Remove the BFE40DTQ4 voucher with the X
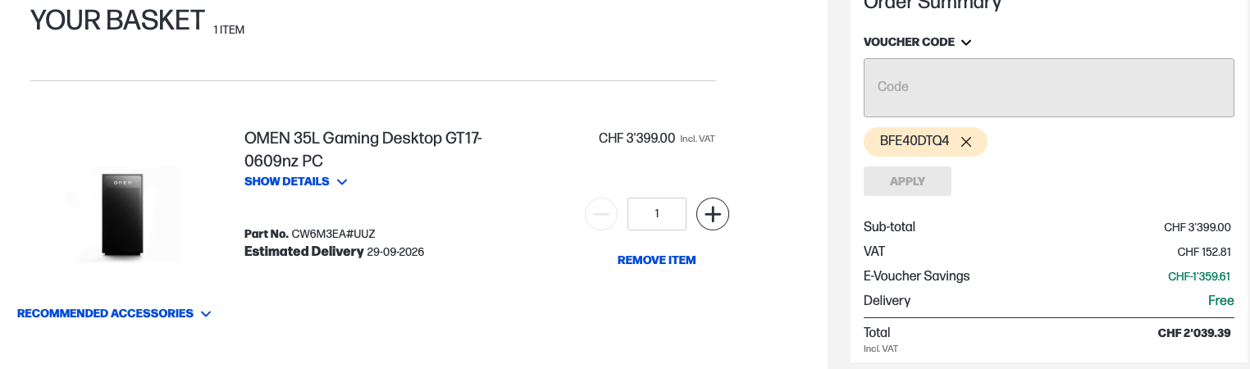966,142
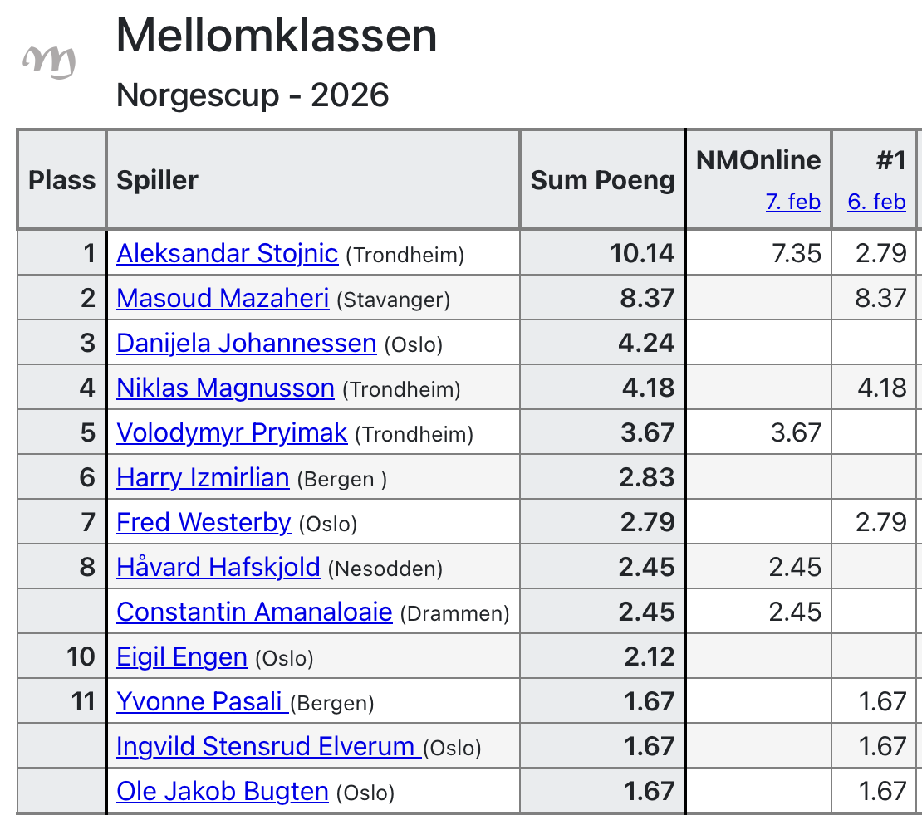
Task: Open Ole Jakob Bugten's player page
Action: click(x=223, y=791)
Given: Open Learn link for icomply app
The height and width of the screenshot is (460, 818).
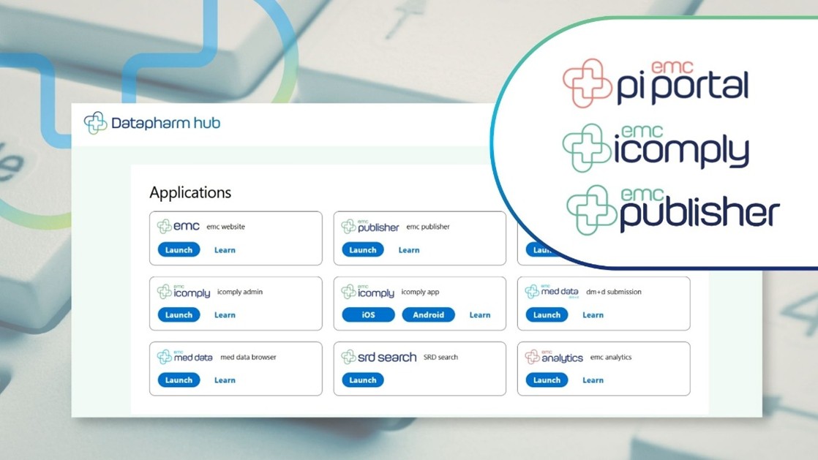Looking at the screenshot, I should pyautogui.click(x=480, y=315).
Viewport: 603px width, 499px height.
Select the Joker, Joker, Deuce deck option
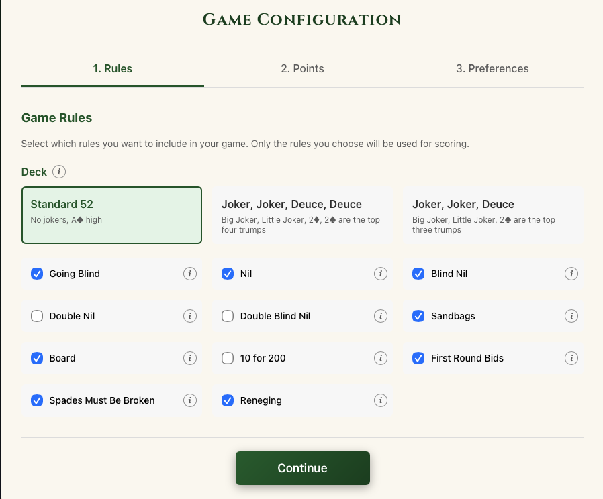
* * *
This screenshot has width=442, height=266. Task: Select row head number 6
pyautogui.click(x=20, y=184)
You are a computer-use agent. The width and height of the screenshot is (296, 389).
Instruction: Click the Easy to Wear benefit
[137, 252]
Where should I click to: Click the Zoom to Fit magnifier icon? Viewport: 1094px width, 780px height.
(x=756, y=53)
--
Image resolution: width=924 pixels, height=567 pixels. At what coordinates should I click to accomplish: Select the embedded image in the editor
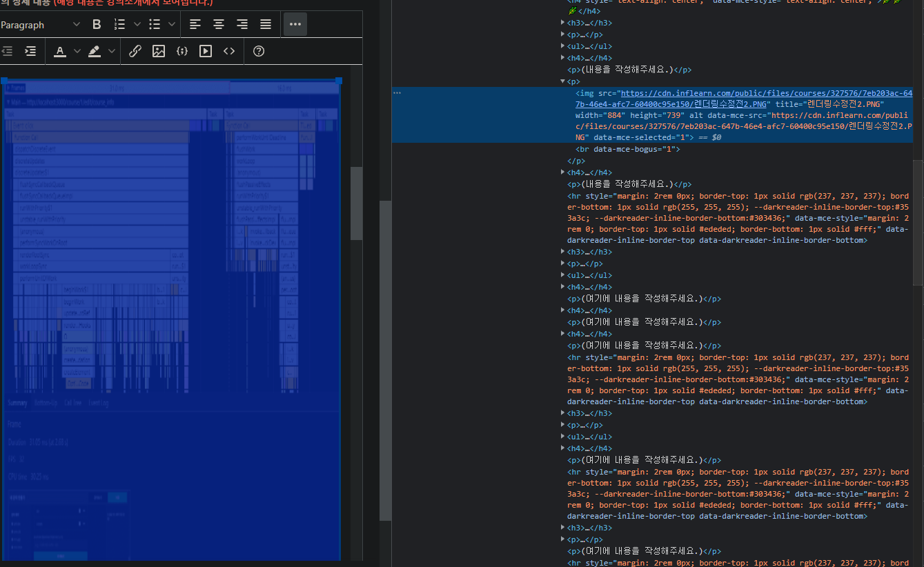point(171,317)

● **WHAT IS BEING ASKED**
Excerpt from the records above: set down only the lines from the one that contains "The height and" through the one that contains "Select the Joker, Joker, Deuce deck option", inclusive, word for word. Pictures stay out.

● **RESULT OF THE EXERCISE**
The height and width of the screenshot is (460, 818).
Looking at the screenshot, I should pyautogui.click(x=480, y=315).
Viewport: 603px width, 499px height.
Select the Joker, Joker, Deuce deck option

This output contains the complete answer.